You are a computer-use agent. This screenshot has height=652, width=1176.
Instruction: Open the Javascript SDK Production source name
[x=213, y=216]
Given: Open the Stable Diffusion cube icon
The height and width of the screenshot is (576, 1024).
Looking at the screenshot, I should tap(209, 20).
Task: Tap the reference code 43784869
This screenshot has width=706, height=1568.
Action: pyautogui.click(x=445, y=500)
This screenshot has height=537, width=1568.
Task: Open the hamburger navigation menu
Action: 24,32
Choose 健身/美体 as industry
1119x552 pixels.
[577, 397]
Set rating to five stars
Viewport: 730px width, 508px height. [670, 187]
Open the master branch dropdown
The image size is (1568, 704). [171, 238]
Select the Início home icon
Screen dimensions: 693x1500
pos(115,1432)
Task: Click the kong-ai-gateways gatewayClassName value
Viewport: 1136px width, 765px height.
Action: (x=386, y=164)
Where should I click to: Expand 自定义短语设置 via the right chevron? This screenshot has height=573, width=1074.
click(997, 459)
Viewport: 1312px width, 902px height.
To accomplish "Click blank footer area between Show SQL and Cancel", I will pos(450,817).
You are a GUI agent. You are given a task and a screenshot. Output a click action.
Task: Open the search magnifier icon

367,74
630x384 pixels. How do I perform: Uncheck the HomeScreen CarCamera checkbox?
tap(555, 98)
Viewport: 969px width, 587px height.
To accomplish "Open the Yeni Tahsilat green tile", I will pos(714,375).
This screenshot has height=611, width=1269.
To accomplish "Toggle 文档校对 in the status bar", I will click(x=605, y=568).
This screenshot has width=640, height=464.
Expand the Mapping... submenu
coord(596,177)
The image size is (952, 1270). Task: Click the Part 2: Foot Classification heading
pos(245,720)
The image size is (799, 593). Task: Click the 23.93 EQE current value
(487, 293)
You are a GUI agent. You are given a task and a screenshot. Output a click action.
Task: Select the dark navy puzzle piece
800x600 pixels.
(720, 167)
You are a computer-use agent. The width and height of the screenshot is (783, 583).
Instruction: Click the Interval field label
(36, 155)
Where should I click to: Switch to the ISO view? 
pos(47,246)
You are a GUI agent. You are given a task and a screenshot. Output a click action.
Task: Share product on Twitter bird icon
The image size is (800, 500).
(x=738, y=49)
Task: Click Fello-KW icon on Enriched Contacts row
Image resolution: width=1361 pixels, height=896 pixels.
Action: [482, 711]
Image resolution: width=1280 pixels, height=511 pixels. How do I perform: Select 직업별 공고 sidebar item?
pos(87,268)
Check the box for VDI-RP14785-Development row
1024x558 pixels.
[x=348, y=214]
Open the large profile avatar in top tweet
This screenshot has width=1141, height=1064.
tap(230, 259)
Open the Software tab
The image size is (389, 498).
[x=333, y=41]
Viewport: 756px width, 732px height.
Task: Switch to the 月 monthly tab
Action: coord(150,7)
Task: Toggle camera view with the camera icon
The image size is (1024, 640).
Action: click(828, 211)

· · ·

_What you need to do:_ Repeat the listing above exactly. Add nothing.

_Answer box:_
You are a computer-use agent. This screenshot has height=652, width=1176.
Instruction: Open the Javascript SDK Production source name
[x=213, y=216]
Given: Open the Stable Diffusion cube icon
The height and width of the screenshot is (576, 1024).
Looking at the screenshot, I should tap(209, 20).
Task: Tap the reference code 43784869
This screenshot has width=706, height=1568.
Action: pyautogui.click(x=445, y=500)
This screenshot has height=537, width=1568.
Task: Open the hamburger navigation menu
Action: 24,32
Choose 健身/美体 as industry
1119x552 pixels.
[577, 397]
Set rating to five stars
Viewport: 730px width, 508px height. [670, 187]
Open the master branch dropdown
The image size is (1568, 704). [171, 238]
Select the Início home icon
Screen dimensions: 693x1500
pos(115,1432)
Task: Click the kong-ai-gateways gatewayClassName value
Viewport: 1136px width, 765px height.
Action: (x=386, y=164)
Where should I click to: Expand 自定义短语设置 via the right chevron? This screenshot has height=573, width=1074.
click(997, 459)
Viewport: 1312px width, 902px height.
To accomplish "Click blank footer area between Show SQL and Cancel", I will pos(450,817).
You are a GUI agent. You are given a task and a screenshot. Output a click action.
Task: Open the search magnifier icon

367,74
630x384 pixels. How do I perform: Uncheck the HomeScreen CarCamera checkbox?
tap(555, 98)
Viewport: 969px width, 587px height.
To accomplish "Open the Yeni Tahsilat green tile", I will pos(714,375).
This screenshot has height=611, width=1269.
To accomplish "Toggle 文档校对 in the status bar", I will click(x=605, y=568).
This screenshot has width=640, height=464.
Expand the Mapping... submenu
coord(596,177)
The image size is (952, 1270). Task: Click the Part 2: Foot Classification heading
pos(245,720)
The image size is (799, 593). Task: Click the 23.93 EQE current value
(487, 293)
You are a GUI agent. You are given a task and a screenshot. Output a click action.
Task: Select the dark navy puzzle piece
800x600 pixels.
(720, 167)
You are a computer-use agent. The width and height of the screenshot is (783, 583).
Instruction: Click the Interval field label
(36, 155)
Where should I click to: Switch to the ISO view? 
pos(47,246)
You are a GUI agent. You are given a task and a screenshot. Output a click action.
Task: Share product on Twitter bird icon
The image size is (800, 500).
(x=738, y=49)
Task: Click Fello-KW icon on Enriched Contacts row
Image resolution: width=1361 pixels, height=896 pixels.
Action: [482, 711]
Image resolution: width=1280 pixels, height=511 pixels. How do I perform: Select 직업별 공고 sidebar item?
pos(87,268)
Check the box for VDI-RP14785-Development row
1024x558 pixels.
[x=348, y=214]
Open the large profile avatar in top tweet
This screenshot has width=1141, height=1064.
tap(230, 259)
Open the Software tab
The image size is (389, 498).
[x=333, y=41]
Viewport: 756px width, 732px height.
Task: Switch to the 月 monthly tab
Action: coord(150,7)
Task: Toggle camera view with the camera icon
The image size is (1024, 640).
Action: click(828, 211)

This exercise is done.